- **Exercise brief**
Only the line containing "[Abrir menú principal] (600, 125)" and those after it, up to the end of the records below, are to be set down, exactly as written.

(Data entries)
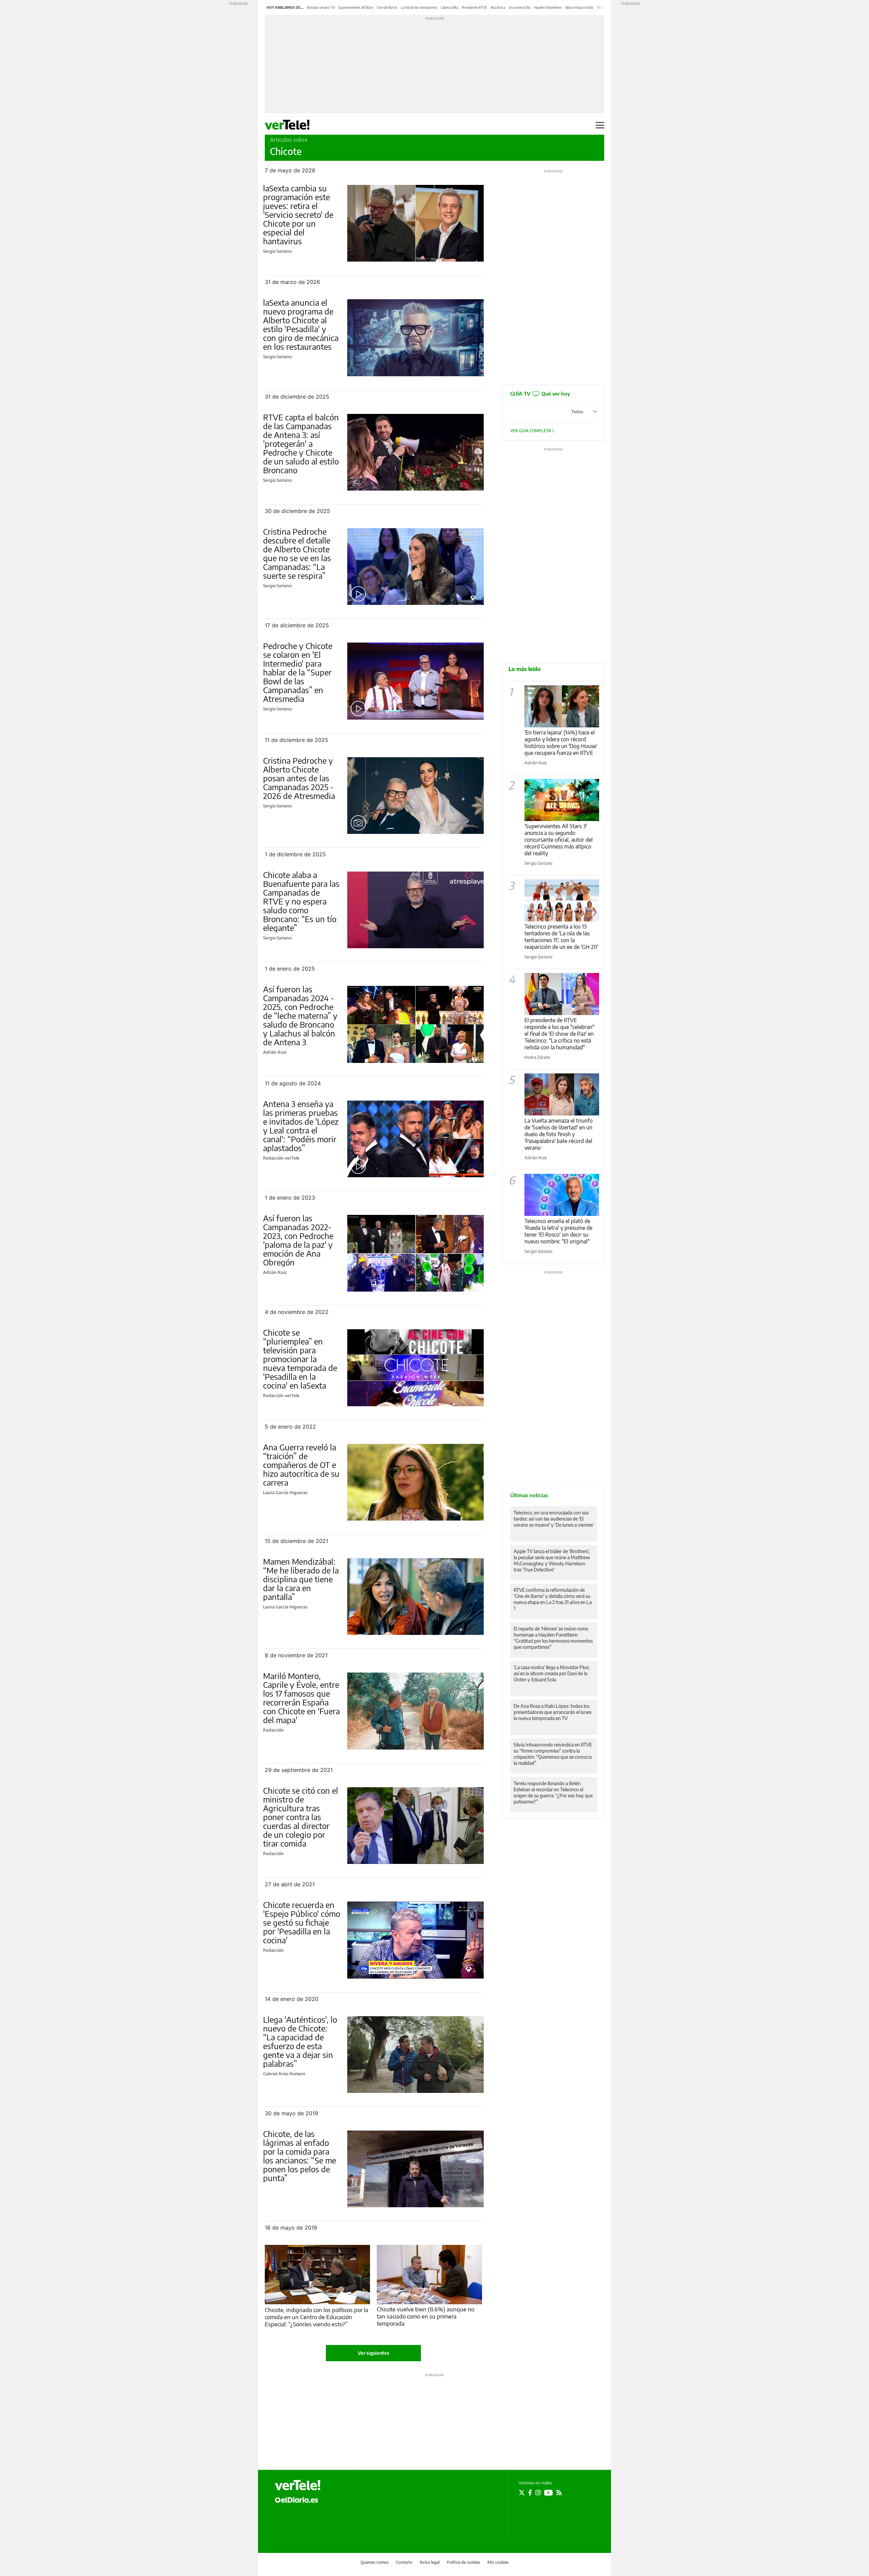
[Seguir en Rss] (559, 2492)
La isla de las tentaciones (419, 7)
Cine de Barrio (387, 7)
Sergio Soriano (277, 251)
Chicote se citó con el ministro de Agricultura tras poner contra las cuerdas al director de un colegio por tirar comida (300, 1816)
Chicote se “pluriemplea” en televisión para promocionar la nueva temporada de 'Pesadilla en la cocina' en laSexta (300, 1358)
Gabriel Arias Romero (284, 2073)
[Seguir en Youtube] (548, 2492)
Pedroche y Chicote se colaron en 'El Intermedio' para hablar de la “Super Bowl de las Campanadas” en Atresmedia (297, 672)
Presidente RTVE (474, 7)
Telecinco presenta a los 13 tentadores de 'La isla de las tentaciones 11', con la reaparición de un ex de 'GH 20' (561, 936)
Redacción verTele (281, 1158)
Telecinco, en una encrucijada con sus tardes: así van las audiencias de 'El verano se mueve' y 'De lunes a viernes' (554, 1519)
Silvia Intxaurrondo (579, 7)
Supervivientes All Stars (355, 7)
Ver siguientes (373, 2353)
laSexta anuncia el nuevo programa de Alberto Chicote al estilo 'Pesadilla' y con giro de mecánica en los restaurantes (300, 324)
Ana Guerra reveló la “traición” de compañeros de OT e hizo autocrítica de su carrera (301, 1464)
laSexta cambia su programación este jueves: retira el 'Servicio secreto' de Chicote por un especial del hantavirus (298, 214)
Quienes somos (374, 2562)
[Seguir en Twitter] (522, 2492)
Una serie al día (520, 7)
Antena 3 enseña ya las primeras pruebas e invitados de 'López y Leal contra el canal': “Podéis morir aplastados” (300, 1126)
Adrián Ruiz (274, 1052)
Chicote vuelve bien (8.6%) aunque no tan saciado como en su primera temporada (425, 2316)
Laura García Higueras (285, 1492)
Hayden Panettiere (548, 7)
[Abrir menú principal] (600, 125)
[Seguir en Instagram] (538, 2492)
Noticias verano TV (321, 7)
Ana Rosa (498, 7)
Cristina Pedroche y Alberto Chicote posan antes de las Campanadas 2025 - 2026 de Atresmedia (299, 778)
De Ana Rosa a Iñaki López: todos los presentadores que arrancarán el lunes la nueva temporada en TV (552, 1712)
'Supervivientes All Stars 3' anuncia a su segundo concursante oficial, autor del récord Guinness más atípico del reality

- **Solution to the problem**
[Abrir menú principal] (600, 125)
[Seguir en Instagram] (538, 2492)
Noticias verano TV (321, 7)
Ana Rosa (498, 7)
Cristina Pedroche y Alberto Chicote posan antes de las Campanadas 2025 - 2026 de Atresmedia (299, 778)
De Ana Rosa a Iñaki López: todos los presentadores que arrancarán el lunes la nueva temporada en TV (552, 1712)
'Supervivientes All Stars 3' anuncia a su segundo concursante oficial, autor del récord Guinness más atípico del reality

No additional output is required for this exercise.